▶ _TEXT SHOWN_
════
Raised in an Orthodox Jewish household, he attended synagogue, learned the heart language of his ancestors, and went through his bar mitzvah ceremony at 13. But as he grew in the understanding of his religion, he still felt separated from God.

“I went to Jewish school after regular school and I learned Hebrew,” said Levitt, in a recording he made before his passing in 2006. “I was always hungry again. I sang in the synagogue and became a director of the choir but I just couldn’t contact God.”

“I would talk to the Lord but I didn’t hear from him,” he added.

In grad school at Indiana University he worked in the campus news bureau and happened to meet some people from Campus Crusade for Christ. “I thought they sounded ridiculous, but they invited me to Bible study.” He told them he had already studied the Bible, but was intrigued and accepted their invitation.

“For the first time in my life I was with people who read a verse, discussed what it meant, talked about it being the Word of God, that it’s infallible, inerrant,” he recalled. “I never heard that in Hebrew School. All we did was memorize psalms and spit it back. Even at my bar mitzvah I just read a long passage. I couldn’t tell you what passage I read.”

“I put my Jewish education up against anybody, but again, it just didn’t fill me,” Levitt admitted.

After three weeks studying the Bible with Campus Crusade, Levitt had an unusual encounter that changed his life.

“I was sitting in my room late one night. I can’t say that I saw Him, but I was sitting in a dark room by myself and I knew I was not alone. I perceived some kind of figure standing there and I looked up. I couldn’t see the face but I could see some kind of figure. I knew this was a benevolent, kind figure who came to me.”

Levitt called out into the darkness, “If you’re there, show me.”

“That was my prayer. That’s all I said.” The unusual late-night visitation, combined with the Word and the Spirit working on his heart brought him to the place of surrender to Jesus Christ as his Lord and Savior.

“The Word is very powerful and I was saved!” he exulted.

After a few weeks Levitt quit his job at Indiana University and traveled to Dallas, Texas to attend Explo 72, an evangelistic conference sponsored by Campus Crusade. Levitt became the news director for the massive gathering of young people, which coincided with the full flowering of the Jesus Movement.

Levitt stayed in Dallas and felt God’s assignment was to send out proposals for a book. “I had no allusions about becoming an author. I had never written a book in my life. I had never seen Israel. I had never written a spiritual song. I had never been on radio or television. I had never even addressed an audience,” but he implicitly trusted God’s direction.

“I was so new in the faith I believed Him. I did exactly what He said. I just kept doing it, but it seemed like things were getting worse and worse. On August 3, 1972 the third of the month came around and I didn’t have a dime for rent and it was due on the fifth,” he recalled.

Levitt went outside and cried out to God, “What is the plan? I’ve testified about you and these people are going to laugh at you.”

After his energetic appeal he went down and checked his mailbox. “I needed $200 for this apartment. There was a check for $500 from Moody Press. They bought the manuscript, “Satan in the Sanctuary.”

“It was down there the whole time I was yelling at the Lord. So I learned something. He’s got a plan.”

Levitt became one of the most well-known Messianic Jewish Bible teachers of his day. He hosted the weekly TV program Zola Levitt Presents. He also authored more than 50 books and composed some 200 spiritual songs. Levitt led more than 100 tours to Israel, Egypt, Jordan, Turkey, and the surrounding region. He passed to his reward on April 19, 2006 at his home in Dallas, Texas, following a two-month battle with lung cancer. He was 67 years old.
════
▶ _EXERCISE PROMPT_
Write out verbatim the portion of the piece about Zola Levitt starting with "Levitt stayed in" and going on through "trusted God’s direction.".

▶ _DATASET EXCERPT_
════
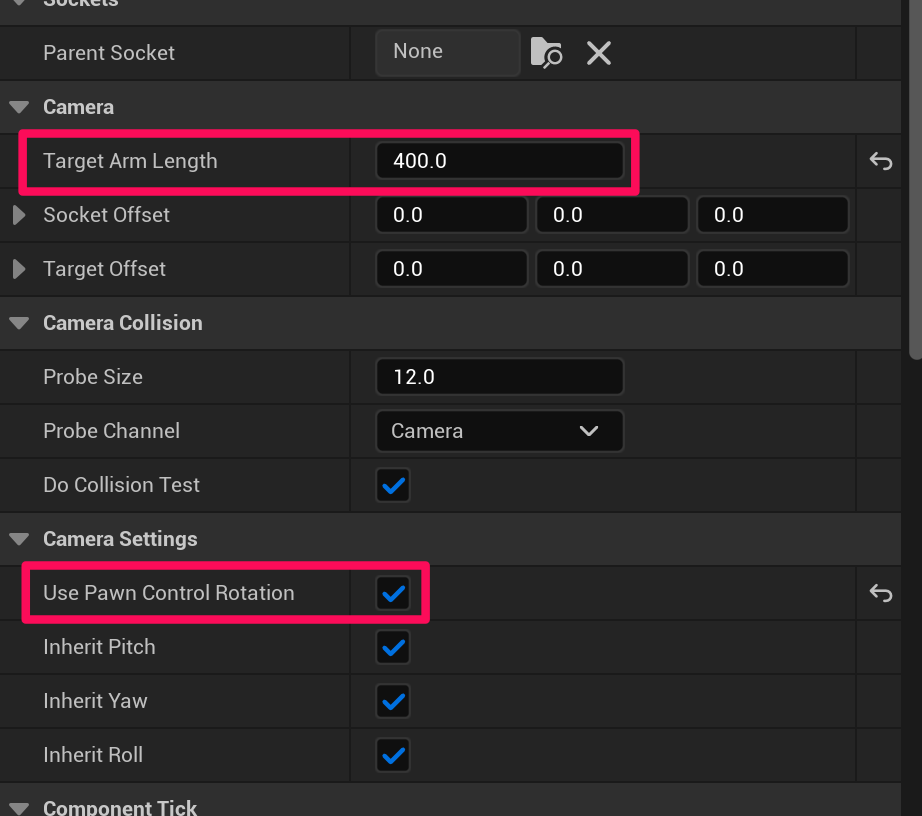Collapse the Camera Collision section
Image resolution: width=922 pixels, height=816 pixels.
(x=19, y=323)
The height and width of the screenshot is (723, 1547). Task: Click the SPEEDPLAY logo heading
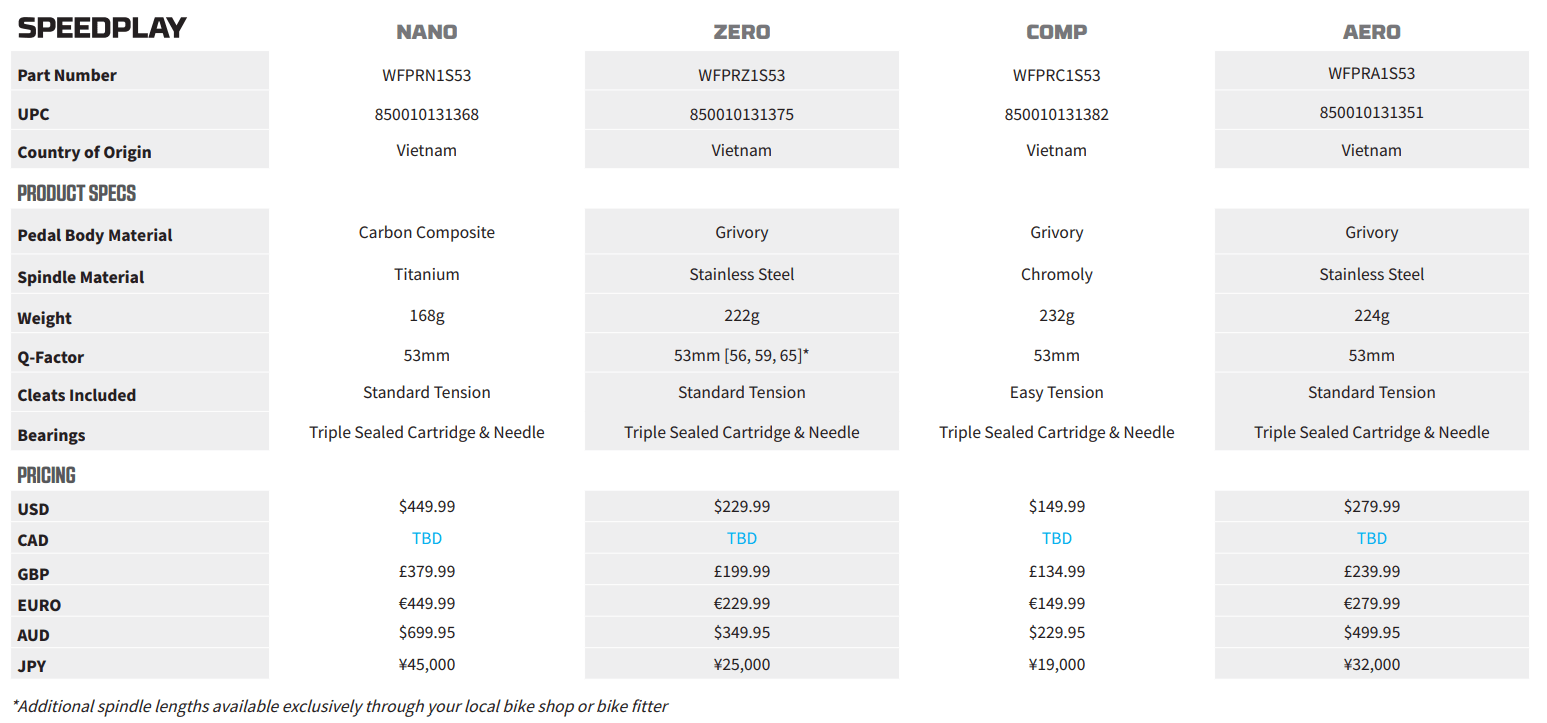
════
▶ _RESULT BELOW_
Levitt stayed in Dallas and felt God’s assignment was to send out proposals for a book. “I had no allusions about becoming an author. I had never written a book in my life. I had never seen Israel. I had never written a spiritual song. I had never been on radio or television. I had never even addressed an audience,” but he implicitly trusted God’s direction.